What this task involves: Rewrite the rows below, changing each "How do I perform:" to "What should I click to:" and leaving everything else untouched.
─── Listed records ───
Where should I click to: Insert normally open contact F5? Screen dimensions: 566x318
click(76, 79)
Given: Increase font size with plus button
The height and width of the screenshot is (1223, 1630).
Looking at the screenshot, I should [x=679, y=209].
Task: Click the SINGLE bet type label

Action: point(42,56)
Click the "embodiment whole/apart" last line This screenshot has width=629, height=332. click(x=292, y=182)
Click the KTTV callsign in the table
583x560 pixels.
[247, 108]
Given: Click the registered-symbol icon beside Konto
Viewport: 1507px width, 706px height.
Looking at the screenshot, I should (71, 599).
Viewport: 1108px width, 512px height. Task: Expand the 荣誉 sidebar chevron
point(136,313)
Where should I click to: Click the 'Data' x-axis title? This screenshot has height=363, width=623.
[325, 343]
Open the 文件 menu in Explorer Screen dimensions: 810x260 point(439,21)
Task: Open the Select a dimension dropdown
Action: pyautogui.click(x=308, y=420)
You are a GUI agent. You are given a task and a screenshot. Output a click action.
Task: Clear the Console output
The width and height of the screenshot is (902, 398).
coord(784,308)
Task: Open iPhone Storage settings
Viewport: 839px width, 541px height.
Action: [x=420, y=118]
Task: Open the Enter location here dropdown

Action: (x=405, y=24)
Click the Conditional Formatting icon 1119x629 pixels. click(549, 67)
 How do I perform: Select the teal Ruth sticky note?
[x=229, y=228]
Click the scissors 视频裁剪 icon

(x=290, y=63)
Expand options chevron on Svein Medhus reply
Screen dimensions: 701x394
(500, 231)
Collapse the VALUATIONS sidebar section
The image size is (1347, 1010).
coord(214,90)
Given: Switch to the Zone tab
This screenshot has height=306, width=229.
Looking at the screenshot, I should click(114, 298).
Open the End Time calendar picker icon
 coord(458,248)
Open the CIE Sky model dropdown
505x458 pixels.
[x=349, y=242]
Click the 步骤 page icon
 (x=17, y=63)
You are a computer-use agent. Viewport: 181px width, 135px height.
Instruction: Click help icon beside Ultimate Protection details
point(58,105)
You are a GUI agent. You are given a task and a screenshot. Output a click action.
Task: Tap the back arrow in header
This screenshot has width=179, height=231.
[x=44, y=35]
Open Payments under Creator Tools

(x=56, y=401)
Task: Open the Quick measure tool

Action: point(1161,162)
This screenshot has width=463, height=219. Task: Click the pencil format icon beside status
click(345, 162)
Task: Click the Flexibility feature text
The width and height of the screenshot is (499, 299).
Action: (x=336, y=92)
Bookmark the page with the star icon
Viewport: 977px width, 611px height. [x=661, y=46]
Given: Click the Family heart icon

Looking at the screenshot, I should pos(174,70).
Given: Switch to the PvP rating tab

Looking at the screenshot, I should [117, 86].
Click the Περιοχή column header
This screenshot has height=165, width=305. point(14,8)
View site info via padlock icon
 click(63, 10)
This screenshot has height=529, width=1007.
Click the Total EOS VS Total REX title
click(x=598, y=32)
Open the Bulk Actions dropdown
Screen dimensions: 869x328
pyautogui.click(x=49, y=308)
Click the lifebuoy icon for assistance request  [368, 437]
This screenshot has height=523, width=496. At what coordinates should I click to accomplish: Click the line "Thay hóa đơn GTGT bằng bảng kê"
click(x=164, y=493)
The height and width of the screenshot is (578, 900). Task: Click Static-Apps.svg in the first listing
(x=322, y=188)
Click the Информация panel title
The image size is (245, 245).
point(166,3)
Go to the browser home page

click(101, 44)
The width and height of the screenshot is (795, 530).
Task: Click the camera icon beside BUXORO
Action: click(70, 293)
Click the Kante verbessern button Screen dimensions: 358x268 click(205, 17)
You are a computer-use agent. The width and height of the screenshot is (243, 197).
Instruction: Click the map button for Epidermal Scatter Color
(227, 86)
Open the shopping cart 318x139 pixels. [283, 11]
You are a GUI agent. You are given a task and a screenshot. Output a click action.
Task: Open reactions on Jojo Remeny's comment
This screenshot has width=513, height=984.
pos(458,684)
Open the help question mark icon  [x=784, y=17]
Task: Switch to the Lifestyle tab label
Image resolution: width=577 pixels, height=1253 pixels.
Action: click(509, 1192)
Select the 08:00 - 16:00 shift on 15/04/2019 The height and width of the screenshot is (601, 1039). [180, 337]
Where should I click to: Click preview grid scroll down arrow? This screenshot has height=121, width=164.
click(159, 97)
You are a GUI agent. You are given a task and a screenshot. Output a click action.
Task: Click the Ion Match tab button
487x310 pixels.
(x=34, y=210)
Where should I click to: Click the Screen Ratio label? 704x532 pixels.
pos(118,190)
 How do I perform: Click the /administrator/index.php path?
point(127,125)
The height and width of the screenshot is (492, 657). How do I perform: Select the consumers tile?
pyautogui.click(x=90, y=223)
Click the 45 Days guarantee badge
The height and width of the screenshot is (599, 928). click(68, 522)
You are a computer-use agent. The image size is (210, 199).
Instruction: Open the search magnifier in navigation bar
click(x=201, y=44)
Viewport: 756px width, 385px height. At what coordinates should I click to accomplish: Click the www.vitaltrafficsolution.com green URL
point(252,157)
───
Exercise result:
Where should I click to: Insert normally open contact F5? Screen dimensions: 566x318
click(76, 79)
Given: Increase font size with plus button
The height and width of the screenshot is (1223, 1630).
Looking at the screenshot, I should [x=679, y=209].
Task: Click the SINGLE bet type label

Action: point(42,56)
Click the "embodiment whole/apart" last line This screenshot has width=629, height=332. click(x=292, y=182)
Click the KTTV callsign in the table
583x560 pixels.
[247, 108]
Given: Click the registered-symbol icon beside Konto
Viewport: 1507px width, 706px height.
Looking at the screenshot, I should (71, 599).
Viewport: 1108px width, 512px height. Task: Expand the 荣誉 sidebar chevron
point(136,313)
Where should I click to: Click the 'Data' x-axis title? This screenshot has height=363, width=623.
[325, 343]
Open the 文件 menu in Explorer Screen dimensions: 810x260 point(439,21)
Task: Open the Select a dimension dropdown
Action: pyautogui.click(x=308, y=420)
You are a GUI agent. You are given a task and a screenshot. Output a click action.
Task: Clear the Console output
The width and height of the screenshot is (902, 398).
coord(784,308)
Task: Open iPhone Storage settings
Viewport: 839px width, 541px height.
Action: [x=420, y=118]
Task: Open the Enter location here dropdown

Action: (x=405, y=24)
Click the Conditional Formatting icon 1119x629 pixels. click(549, 67)
 What should I click to: Select the teal Ruth sticky note?
[x=229, y=228]
Click the scissors 视频裁剪 icon

(x=290, y=63)
Expand options chevron on Svein Medhus reply
Screen dimensions: 701x394
(500, 231)
Collapse the VALUATIONS sidebar section
The image size is (1347, 1010).
coord(214,90)
Given: Switch to the Zone tab
This screenshot has height=306, width=229.
Looking at the screenshot, I should click(114, 298).
Open the End Time calendar picker icon
 coord(458,248)
Open the CIE Sky model dropdown
505x458 pixels.
[x=349, y=242]
Click the 步骤 page icon
 (x=17, y=63)
You are a computer-use agent. Viewport: 181px width, 135px height.
Instruction: Click help icon beside Ultimate Protection details
point(58,105)
You are a GUI agent. You are given a task and a screenshot. Output a click action.
Task: Tap the back arrow in header
This screenshot has width=179, height=231.
[x=44, y=35]
Open Payments under Creator Tools

(x=56, y=401)
Task: Open the Quick measure tool

Action: point(1161,162)
This screenshot has width=463, height=219. Task: Click the pencil format icon beside status
click(345, 162)
Task: Click the Flexibility feature text
The width and height of the screenshot is (499, 299).
Action: (x=336, y=92)
Bookmark the page with the star icon
Viewport: 977px width, 611px height. [x=661, y=46]
Given: Click the Family heart icon

Looking at the screenshot, I should pos(174,70).
Given: Switch to the PvP rating tab

Looking at the screenshot, I should [117, 86].
Click the Περιοχή column header
This screenshot has height=165, width=305. point(14,8)
View site info via padlock icon
 click(63, 10)
This screenshot has height=529, width=1007.
Click the Total EOS VS Total REX title
click(x=598, y=32)
Open the Bulk Actions dropdown
Screen dimensions: 869x328
pyautogui.click(x=49, y=308)
Click the lifebuoy icon for assistance request  [368, 437]
This screenshot has height=523, width=496. At what coordinates should I click to accomplish: Click the line "Thay hóa đơn GTGT bằng bảng kê"
click(x=164, y=493)
The height and width of the screenshot is (578, 900). Task: Click Static-Apps.svg in the first listing
(x=322, y=188)
Click the Информация panel title
The image size is (245, 245).
point(166,3)
Go to the browser home page

click(101, 44)
The width and height of the screenshot is (795, 530).
Task: Click the camera icon beside BUXORO
Action: click(70, 293)
Click the Kante verbessern button Screen dimensions: 358x268 click(205, 17)
You are a computer-use agent. The width and height of the screenshot is (243, 197).
Instruction: Click the map button for Epidermal Scatter Color
(227, 86)
Open the shopping cart 318x139 pixels. [283, 11]
You are a GUI agent. You are given a task and a screenshot. Output a click action.
Task: Open reactions on Jojo Remeny's comment
This screenshot has width=513, height=984.
pos(458,684)
Open the help question mark icon  [x=784, y=17]
Task: Switch to the Lifestyle tab label
Image resolution: width=577 pixels, height=1253 pixels.
Action: click(509, 1192)
Select the 08:00 - 16:00 shift on 15/04/2019 The height and width of the screenshot is (601, 1039). [180, 337]
Where should I click to: Click preview grid scroll down arrow? This screenshot has height=121, width=164.
click(159, 97)
You are a GUI agent. You are given a task and a screenshot. Output a click action.
Task: Click the Ion Match tab button
487x310 pixels.
(x=34, y=210)
Where should I click to: Click the Screen Ratio label? 704x532 pixels.
pos(118,190)
 What should I click to: Click the /administrator/index.php path?
point(127,125)
The height and width of the screenshot is (492, 657). What should I click to: Select the consumers tile?
pyautogui.click(x=90, y=223)
Click the 45 Days guarantee badge
The height and width of the screenshot is (599, 928). click(68, 522)
You are a computer-use agent. The image size is (210, 199).
Instruction: Open the search magnifier in navigation bar
click(x=201, y=44)
Viewport: 756px width, 385px height. At what coordinates should I click to accomplish: Click the www.vitaltrafficsolution.com green URL
point(252,157)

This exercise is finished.